TASK DETAILS:
Rewrite the entries below with "Wireless Mouse" replaced by "Wireless Keyboard" and nothing else altered.

Records:
+---+
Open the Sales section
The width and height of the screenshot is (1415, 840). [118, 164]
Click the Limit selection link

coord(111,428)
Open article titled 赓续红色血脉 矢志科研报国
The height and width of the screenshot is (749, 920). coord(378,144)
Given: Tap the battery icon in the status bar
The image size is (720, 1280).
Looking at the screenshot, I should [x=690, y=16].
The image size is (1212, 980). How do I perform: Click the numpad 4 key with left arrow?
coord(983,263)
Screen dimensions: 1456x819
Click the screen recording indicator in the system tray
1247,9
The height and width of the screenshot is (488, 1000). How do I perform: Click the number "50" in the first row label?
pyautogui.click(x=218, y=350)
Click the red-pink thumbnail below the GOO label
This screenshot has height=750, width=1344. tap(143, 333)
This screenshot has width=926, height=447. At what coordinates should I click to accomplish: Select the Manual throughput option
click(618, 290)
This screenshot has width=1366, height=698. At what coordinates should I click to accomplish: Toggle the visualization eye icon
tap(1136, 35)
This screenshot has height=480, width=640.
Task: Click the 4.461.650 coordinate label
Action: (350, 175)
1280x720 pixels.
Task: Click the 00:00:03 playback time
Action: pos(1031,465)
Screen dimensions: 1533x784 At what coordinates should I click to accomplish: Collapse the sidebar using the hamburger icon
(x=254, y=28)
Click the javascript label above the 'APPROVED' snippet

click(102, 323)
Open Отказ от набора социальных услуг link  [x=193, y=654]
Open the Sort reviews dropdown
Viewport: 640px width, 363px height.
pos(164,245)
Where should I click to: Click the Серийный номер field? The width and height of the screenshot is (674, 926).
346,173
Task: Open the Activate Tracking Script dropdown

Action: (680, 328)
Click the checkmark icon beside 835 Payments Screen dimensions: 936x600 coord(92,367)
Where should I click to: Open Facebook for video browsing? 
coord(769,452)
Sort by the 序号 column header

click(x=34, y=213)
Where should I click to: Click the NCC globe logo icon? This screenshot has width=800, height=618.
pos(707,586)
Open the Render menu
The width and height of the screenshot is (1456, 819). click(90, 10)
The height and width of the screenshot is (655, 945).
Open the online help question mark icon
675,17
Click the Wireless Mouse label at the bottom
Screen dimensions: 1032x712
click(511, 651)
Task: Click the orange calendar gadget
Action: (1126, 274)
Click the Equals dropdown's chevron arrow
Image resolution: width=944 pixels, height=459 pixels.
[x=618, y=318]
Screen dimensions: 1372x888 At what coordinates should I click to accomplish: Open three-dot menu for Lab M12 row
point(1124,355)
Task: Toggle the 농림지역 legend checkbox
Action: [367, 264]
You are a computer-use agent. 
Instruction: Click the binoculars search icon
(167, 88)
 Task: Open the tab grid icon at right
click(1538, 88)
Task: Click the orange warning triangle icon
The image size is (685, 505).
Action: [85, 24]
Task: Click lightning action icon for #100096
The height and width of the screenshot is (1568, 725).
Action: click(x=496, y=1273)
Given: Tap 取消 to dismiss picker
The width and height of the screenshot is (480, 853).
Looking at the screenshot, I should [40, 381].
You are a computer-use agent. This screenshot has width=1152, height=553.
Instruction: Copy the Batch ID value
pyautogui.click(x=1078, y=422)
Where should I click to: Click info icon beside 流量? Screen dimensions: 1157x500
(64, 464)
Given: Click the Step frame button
+---+
FINAL RESULT:
Open the Sales section
The width and height of the screenshot is (1415, 840). [118, 164]
Click the Limit selection link

coord(111,428)
Open article titled 赓续红色血脉 矢志科研报国
The height and width of the screenshot is (749, 920). coord(378,144)
Given: Tap the battery icon in the status bar
The image size is (720, 1280).
Looking at the screenshot, I should [x=690, y=16].
The image size is (1212, 980). How do I perform: Click the numpad 4 key with left arrow?
coord(983,263)
Screen dimensions: 1456x819
Click the screen recording indicator in the system tray
1247,9
The height and width of the screenshot is (488, 1000). How do I perform: Click the number "50" in the first row label?
pyautogui.click(x=218, y=350)
Click the red-pink thumbnail below the GOO label
This screenshot has height=750, width=1344. tap(143, 333)
This screenshot has width=926, height=447. At what coordinates should I click to accomplish: Select the Manual throughput option
click(618, 290)
This screenshot has width=1366, height=698. At what coordinates should I click to accomplish: Toggle the visualization eye icon
tap(1136, 35)
This screenshot has height=480, width=640.
Task: Click the 4.461.650 coordinate label
Action: (350, 175)
1280x720 pixels.
Task: Click the 00:00:03 playback time
Action: pos(1031,465)
Screen dimensions: 1533x784 At what coordinates should I click to accomplish: Collapse the sidebar using the hamburger icon
(x=254, y=28)
Click the javascript label above the 'APPROVED' snippet

click(102, 323)
Open Отказ от набора социальных услуг link  [x=193, y=654]
Open the Sort reviews dropdown
Viewport: 640px width, 363px height.
pos(164,245)
Where should I click to: Click the Серийный номер field? The width and height of the screenshot is (674, 926).
346,173
Task: Open the Activate Tracking Script dropdown

Action: (680, 328)
Click the checkmark icon beside 835 Payments Screen dimensions: 936x600 coord(92,367)
Where should I click to: Open Facebook for video browsing? 
coord(769,452)
Sort by the 序号 column header

click(x=34, y=213)
Where should I click to: Click the NCC globe logo icon? This screenshot has width=800, height=618.
pos(707,586)
Open the Render menu
The width and height of the screenshot is (1456, 819). click(90, 10)
The height and width of the screenshot is (655, 945).
Open the online help question mark icon
675,17
Click the Wireless Keyboard label at the bottom
Screen dimensions: 1032x712
click(511, 651)
Task: Click the orange calendar gadget
Action: (1126, 274)
Click the Equals dropdown's chevron arrow
Image resolution: width=944 pixels, height=459 pixels.
[x=618, y=318]
Screen dimensions: 1372x888 At what coordinates should I click to accomplish: Open three-dot menu for Lab M12 row
point(1124,355)
Task: Toggle the 농림지역 legend checkbox
Action: [367, 264]
You are a computer-use agent. 
Instruction: Click the binoculars search icon
(167, 88)
 Task: Open the tab grid icon at right
click(1538, 88)
Task: Click the orange warning triangle icon
The image size is (685, 505).
Action: [85, 24]
Task: Click lightning action icon for #100096
The height and width of the screenshot is (1568, 725).
Action: click(x=496, y=1273)
Given: Tap 取消 to dismiss picker
The width and height of the screenshot is (480, 853).
Looking at the screenshot, I should [40, 381].
You are a computer-use agent. This screenshot has width=1152, height=553.
Instruction: Copy the Batch ID value
pyautogui.click(x=1078, y=422)
Where should I click to: Click info icon beside 流量? Screen dimensions: 1157x500
(64, 464)
Given: Click the Step frame button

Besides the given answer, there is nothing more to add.